A loss function quantifies the difference between the true values and the estimated fits, for a given instance of data. Different loss functions correspond to a variety of merits, and the choice of a "correct" loss could sometimes be questionable. Here, I show that for binary classification problems, the Bernoulli log-likelihood loss (log-loss) is universal with respect to practical alternatives. In other words, by minimizing the log-loss we minimize an upper bound to any smooth, convex and unbiased binary loss function. This property justifies the broad use of log-loss in regression, decision trees, and other domains. In addition, it provides important universality guarantees to many applications, including data clustering, sample complexity analysis and divergence inequalities.

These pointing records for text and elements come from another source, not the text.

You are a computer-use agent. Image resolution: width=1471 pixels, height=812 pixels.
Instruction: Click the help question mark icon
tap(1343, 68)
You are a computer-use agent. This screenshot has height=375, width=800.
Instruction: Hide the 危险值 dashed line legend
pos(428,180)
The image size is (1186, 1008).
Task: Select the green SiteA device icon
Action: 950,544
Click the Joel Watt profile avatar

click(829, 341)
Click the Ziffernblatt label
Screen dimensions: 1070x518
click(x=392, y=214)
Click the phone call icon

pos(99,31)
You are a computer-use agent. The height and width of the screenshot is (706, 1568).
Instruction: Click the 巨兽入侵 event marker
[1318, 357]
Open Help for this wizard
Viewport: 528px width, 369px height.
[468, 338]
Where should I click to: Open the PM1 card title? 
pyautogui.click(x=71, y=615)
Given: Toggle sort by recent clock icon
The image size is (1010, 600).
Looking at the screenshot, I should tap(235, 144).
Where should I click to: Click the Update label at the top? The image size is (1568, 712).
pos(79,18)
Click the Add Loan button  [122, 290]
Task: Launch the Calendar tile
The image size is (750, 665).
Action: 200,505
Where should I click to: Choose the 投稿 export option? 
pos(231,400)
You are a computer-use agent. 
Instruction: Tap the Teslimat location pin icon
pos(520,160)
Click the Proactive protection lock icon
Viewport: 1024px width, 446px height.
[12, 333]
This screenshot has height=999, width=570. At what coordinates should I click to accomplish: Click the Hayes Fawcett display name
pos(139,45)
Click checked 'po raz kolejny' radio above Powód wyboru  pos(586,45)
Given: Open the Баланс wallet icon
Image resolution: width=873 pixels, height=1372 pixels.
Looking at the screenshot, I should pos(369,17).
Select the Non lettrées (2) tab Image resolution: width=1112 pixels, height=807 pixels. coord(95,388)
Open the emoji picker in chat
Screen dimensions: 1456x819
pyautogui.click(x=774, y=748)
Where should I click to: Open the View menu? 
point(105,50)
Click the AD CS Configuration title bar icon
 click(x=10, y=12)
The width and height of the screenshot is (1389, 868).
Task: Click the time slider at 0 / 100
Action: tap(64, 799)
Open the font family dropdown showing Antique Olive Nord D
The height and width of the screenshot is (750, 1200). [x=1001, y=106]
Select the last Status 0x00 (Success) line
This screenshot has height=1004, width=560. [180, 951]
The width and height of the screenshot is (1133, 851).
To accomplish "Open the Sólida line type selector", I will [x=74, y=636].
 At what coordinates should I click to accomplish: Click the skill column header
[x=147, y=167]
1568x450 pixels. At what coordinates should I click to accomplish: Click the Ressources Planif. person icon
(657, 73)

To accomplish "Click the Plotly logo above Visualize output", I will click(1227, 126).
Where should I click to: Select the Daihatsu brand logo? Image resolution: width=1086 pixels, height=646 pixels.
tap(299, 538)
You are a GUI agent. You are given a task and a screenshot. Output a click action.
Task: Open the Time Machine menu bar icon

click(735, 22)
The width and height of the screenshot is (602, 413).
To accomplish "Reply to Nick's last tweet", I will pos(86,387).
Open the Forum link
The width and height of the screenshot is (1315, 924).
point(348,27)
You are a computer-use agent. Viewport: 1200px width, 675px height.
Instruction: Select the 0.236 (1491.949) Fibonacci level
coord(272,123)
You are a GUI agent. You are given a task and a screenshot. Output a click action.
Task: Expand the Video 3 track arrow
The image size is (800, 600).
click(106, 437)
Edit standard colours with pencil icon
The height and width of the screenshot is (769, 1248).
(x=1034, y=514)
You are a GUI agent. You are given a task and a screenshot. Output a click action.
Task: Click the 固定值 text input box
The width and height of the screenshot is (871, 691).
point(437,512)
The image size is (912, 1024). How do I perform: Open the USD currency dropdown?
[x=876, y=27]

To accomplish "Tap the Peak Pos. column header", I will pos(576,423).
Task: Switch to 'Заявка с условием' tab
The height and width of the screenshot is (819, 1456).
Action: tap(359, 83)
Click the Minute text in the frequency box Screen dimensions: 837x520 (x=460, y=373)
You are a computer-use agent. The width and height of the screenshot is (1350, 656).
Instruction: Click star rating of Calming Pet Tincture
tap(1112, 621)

Second, I address a Gaussian representation problem which utilizes the log-loss. In this problem we look for an embedding of an arbitrary data which maximizes its "Gaussian part". This embedding provides an efficient (and practical) representation as it allows us to consider the favorable properties of a Gaussian distribution, which only depends on second order statistics. I introduce different methods and show that the optimal Gaussian embedding is governed by the non-linear canonical correlations of the data. This result provides a primary limit for our ability to Gaussianize arbitrary data-sets and solve complex problems,such as deep neural networks, with linear means.